[Exercise materials Boundary: Start]

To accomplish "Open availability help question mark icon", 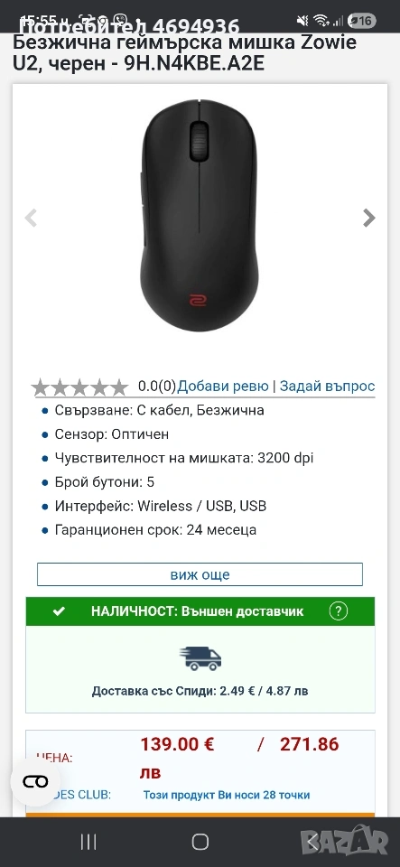I will [x=338, y=611].
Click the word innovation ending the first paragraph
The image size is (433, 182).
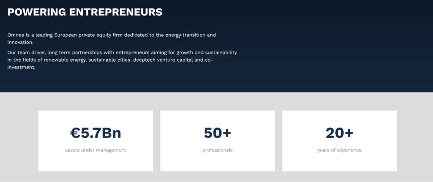pyautogui.click(x=20, y=43)
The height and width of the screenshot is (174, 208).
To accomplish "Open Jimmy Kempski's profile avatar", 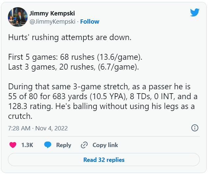I will click(17, 17).
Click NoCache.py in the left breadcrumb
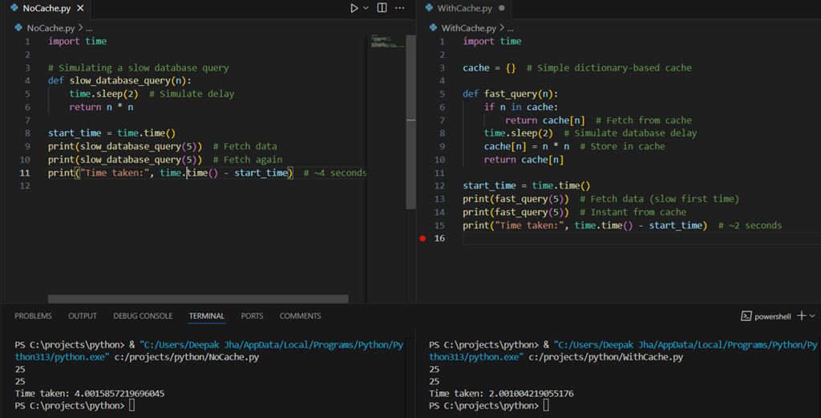The width and height of the screenshot is (821, 418). coord(49,27)
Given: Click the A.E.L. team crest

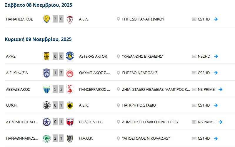Looking at the screenshot, I should click(x=70, y=19).
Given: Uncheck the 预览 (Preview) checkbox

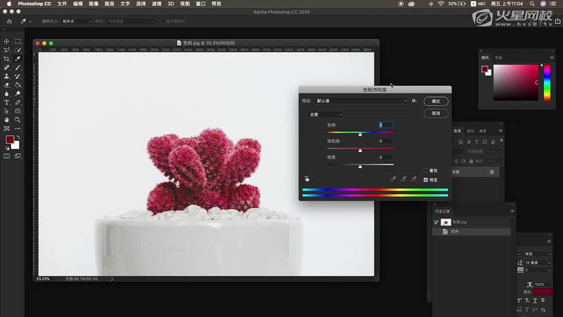Looking at the screenshot, I should coord(425,179).
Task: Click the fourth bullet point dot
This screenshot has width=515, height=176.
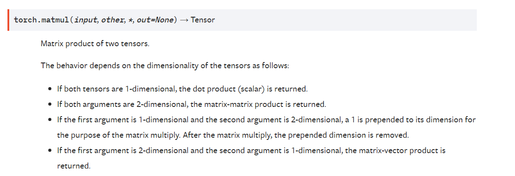Action: pyautogui.click(x=50, y=150)

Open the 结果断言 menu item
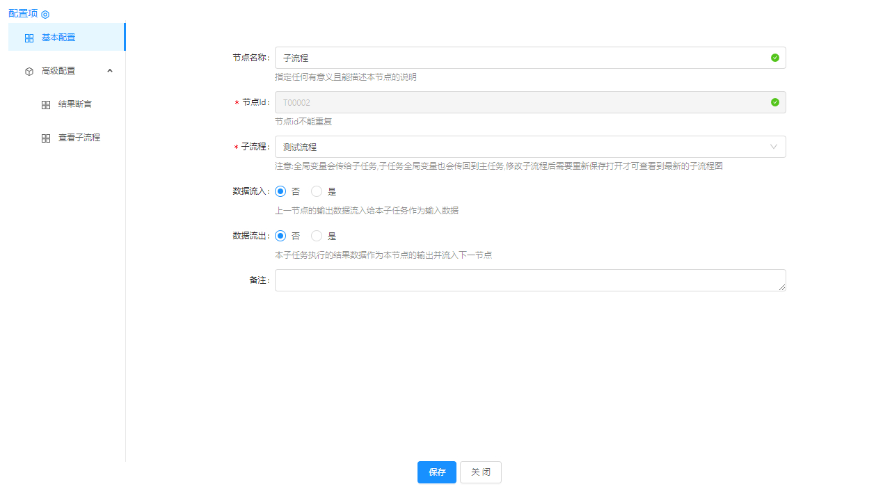[74, 104]
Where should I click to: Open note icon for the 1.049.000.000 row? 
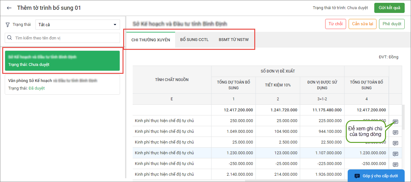[x=395, y=132]
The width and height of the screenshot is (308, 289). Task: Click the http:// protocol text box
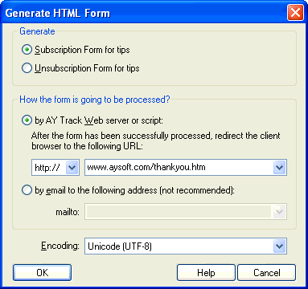49,168
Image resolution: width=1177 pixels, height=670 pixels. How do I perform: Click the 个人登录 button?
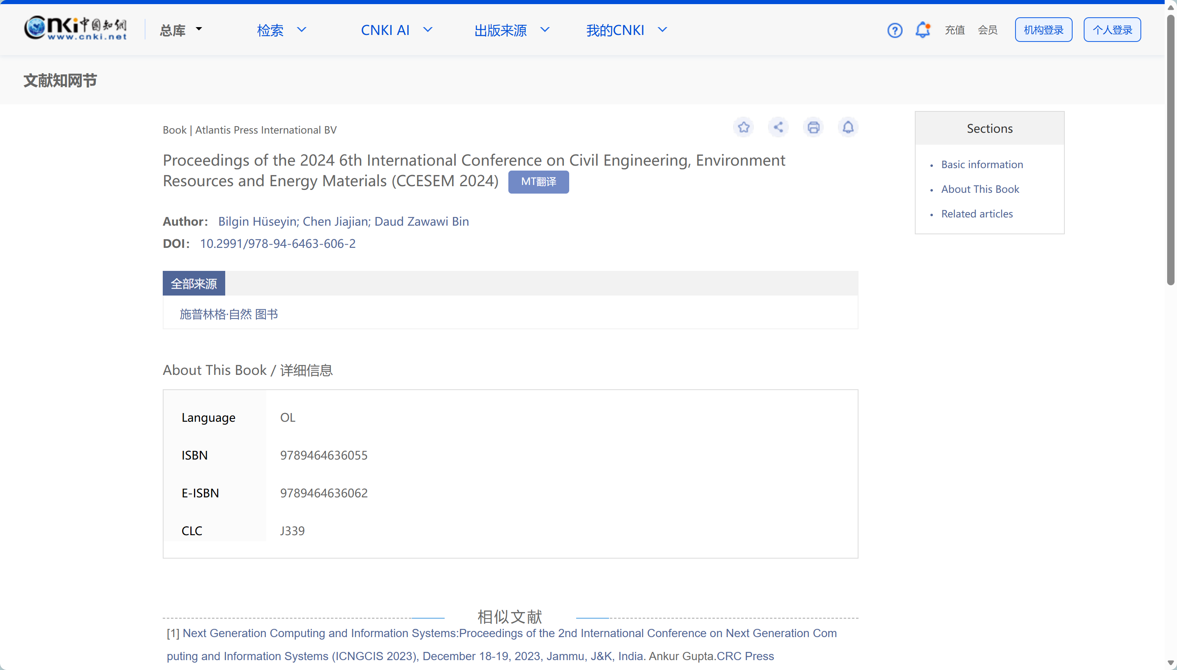coord(1112,30)
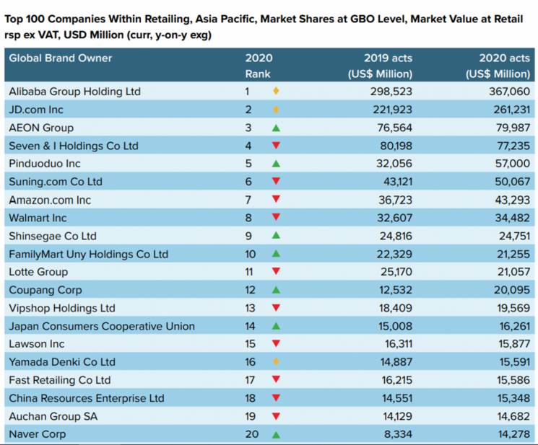The height and width of the screenshot is (445, 538).
Task: Click the orange diamond icon for JD.com Inc
Action: point(275,110)
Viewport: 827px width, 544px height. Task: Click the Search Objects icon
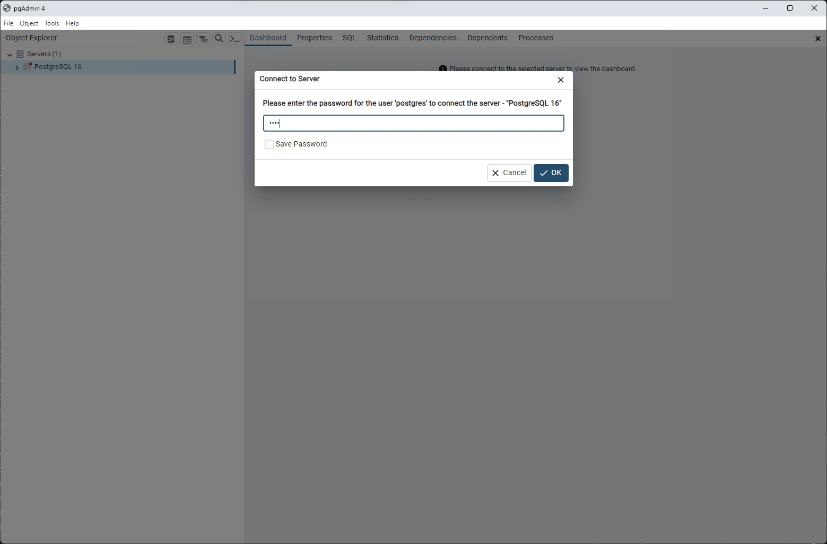(219, 38)
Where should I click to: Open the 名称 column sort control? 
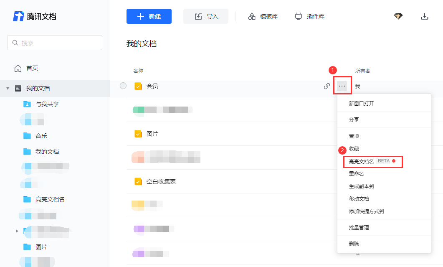point(138,71)
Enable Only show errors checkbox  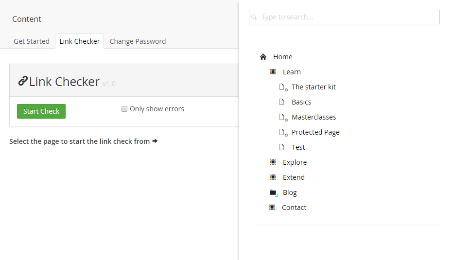(x=124, y=109)
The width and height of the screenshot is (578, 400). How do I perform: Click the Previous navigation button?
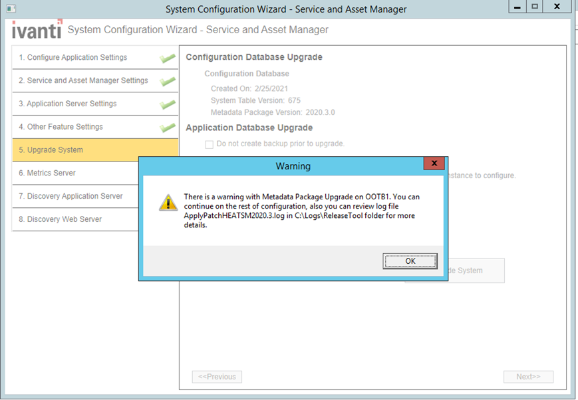click(x=217, y=377)
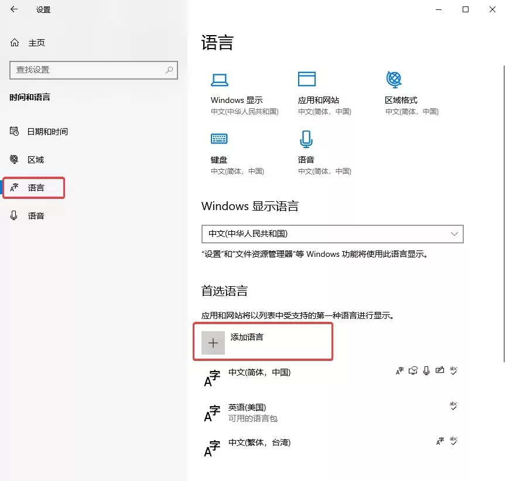This screenshot has width=506, height=481.
Task: Select the basic typing abc icon for 英语(美国)
Action: 454,405
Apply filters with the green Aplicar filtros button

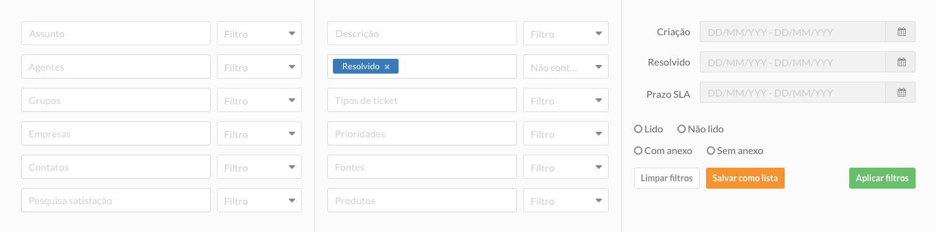point(882,178)
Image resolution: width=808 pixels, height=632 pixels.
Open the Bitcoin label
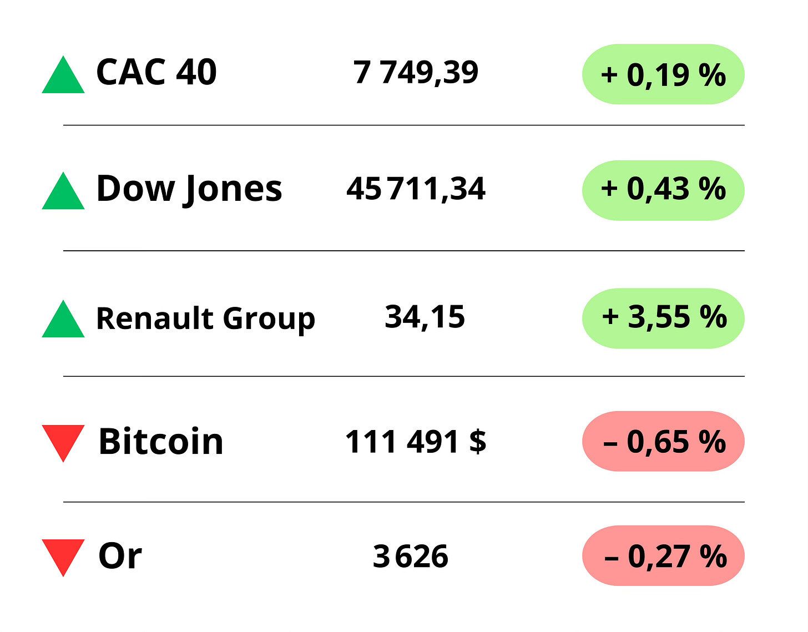click(161, 442)
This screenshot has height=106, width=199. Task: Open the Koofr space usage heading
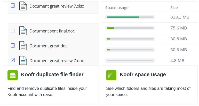[143, 74]
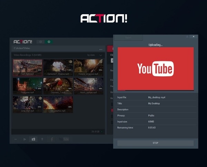This screenshot has height=167, width=207.
Task: Click the YouTube export icon in bottom toolbar
Action: (x=64, y=139)
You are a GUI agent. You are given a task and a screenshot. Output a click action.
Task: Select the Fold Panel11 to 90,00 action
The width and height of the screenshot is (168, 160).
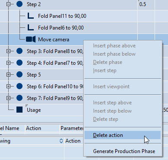point(62,16)
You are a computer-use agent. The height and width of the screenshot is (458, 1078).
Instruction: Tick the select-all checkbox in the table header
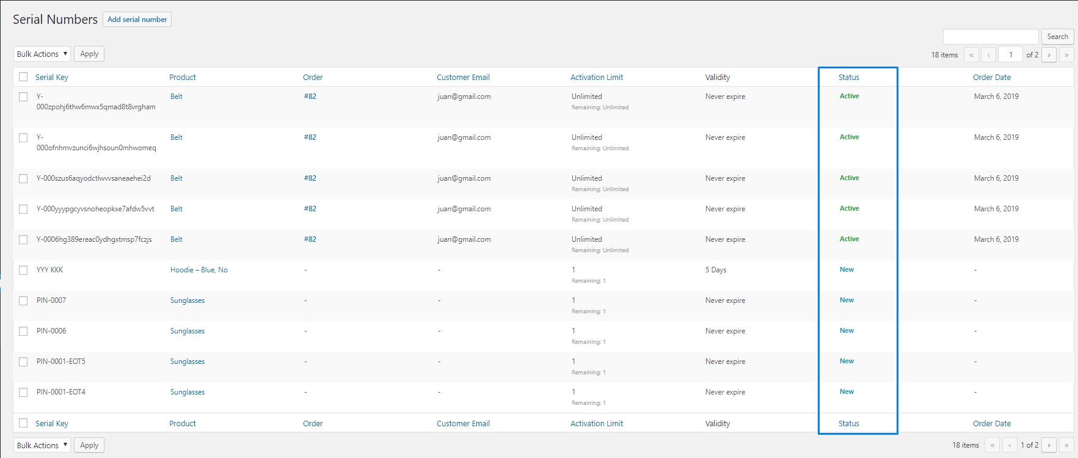23,77
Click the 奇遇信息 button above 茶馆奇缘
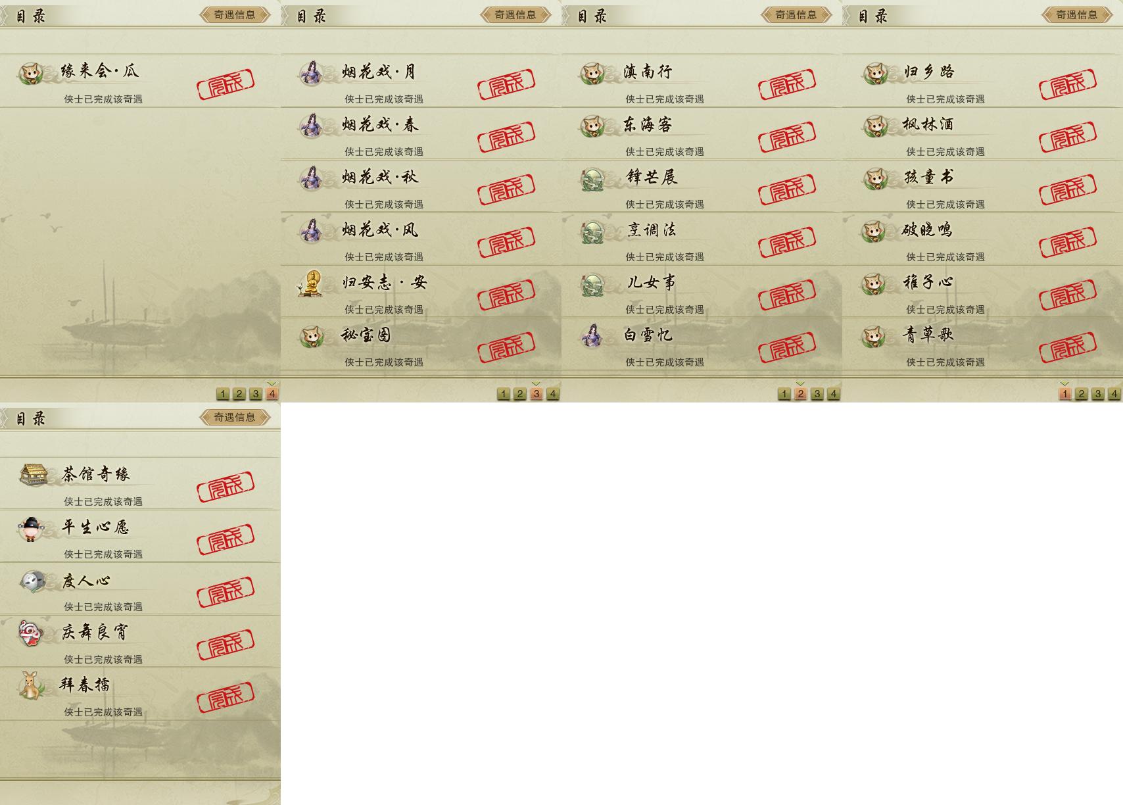1123x805 pixels. [235, 417]
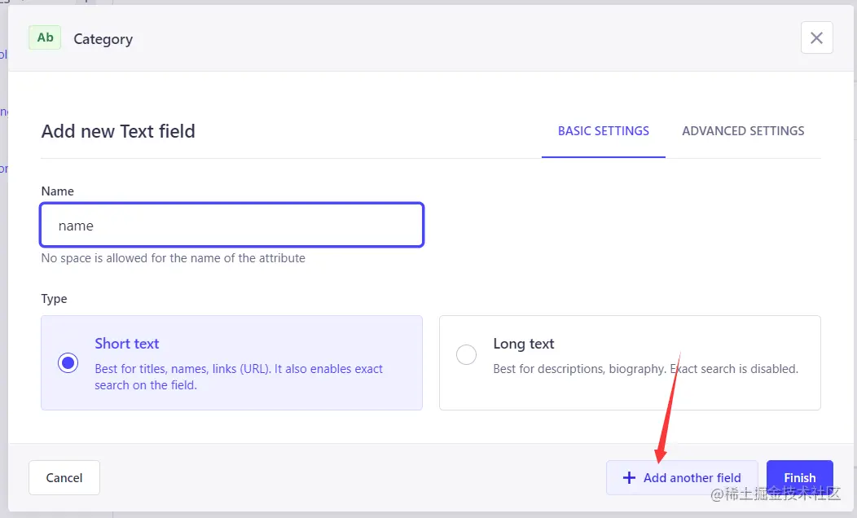Click the no-space hint below the Name field

(174, 258)
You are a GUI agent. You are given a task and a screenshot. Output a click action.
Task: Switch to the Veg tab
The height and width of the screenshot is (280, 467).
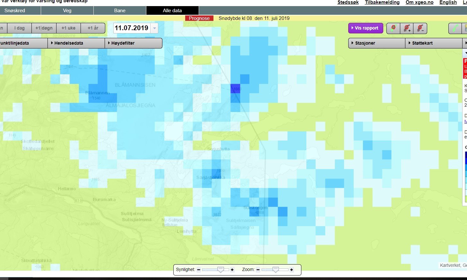[x=67, y=11]
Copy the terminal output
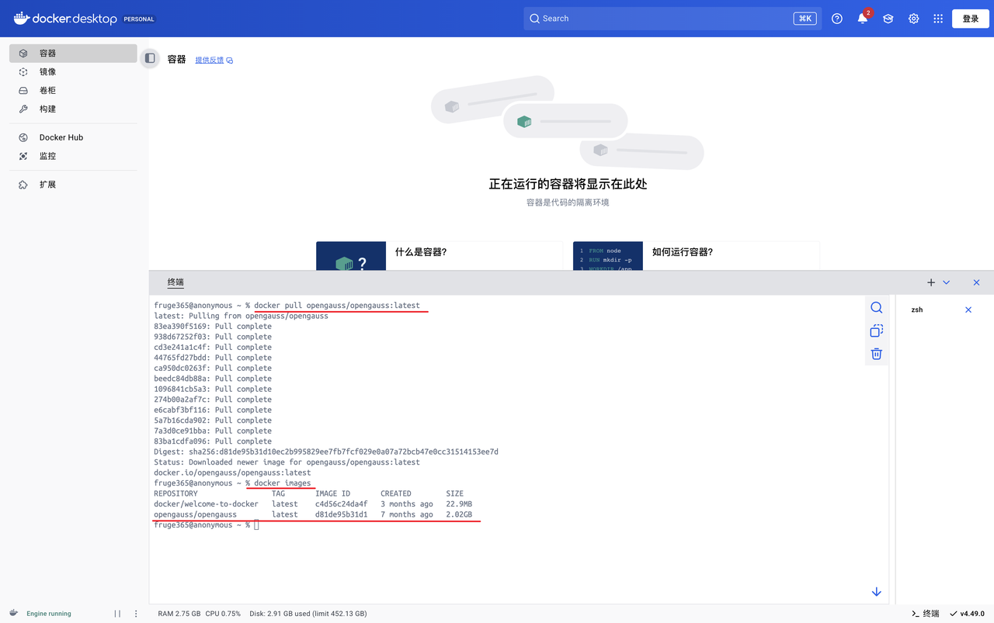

[Exercise materials Boundary: End]

Only the lines from the one with "Instruction: Tick the" to the end of the listing, both ends included, should be retyped exactly; no pictures belong in the copy.

Instruction: Tick the select-all checkbox in the table header
23,77
Click the 奇遇信息 button above 茶馆奇缘
1123x805 pixels. [235, 417]
Click the no-space hint below the Name field

(174, 258)
You are a GUI agent. You are given a task and a screenshot. Output a click action.
Task: Switch to the Veg tab
The height and width of the screenshot is (280, 467).
[x=67, y=11]
Copy the terminal output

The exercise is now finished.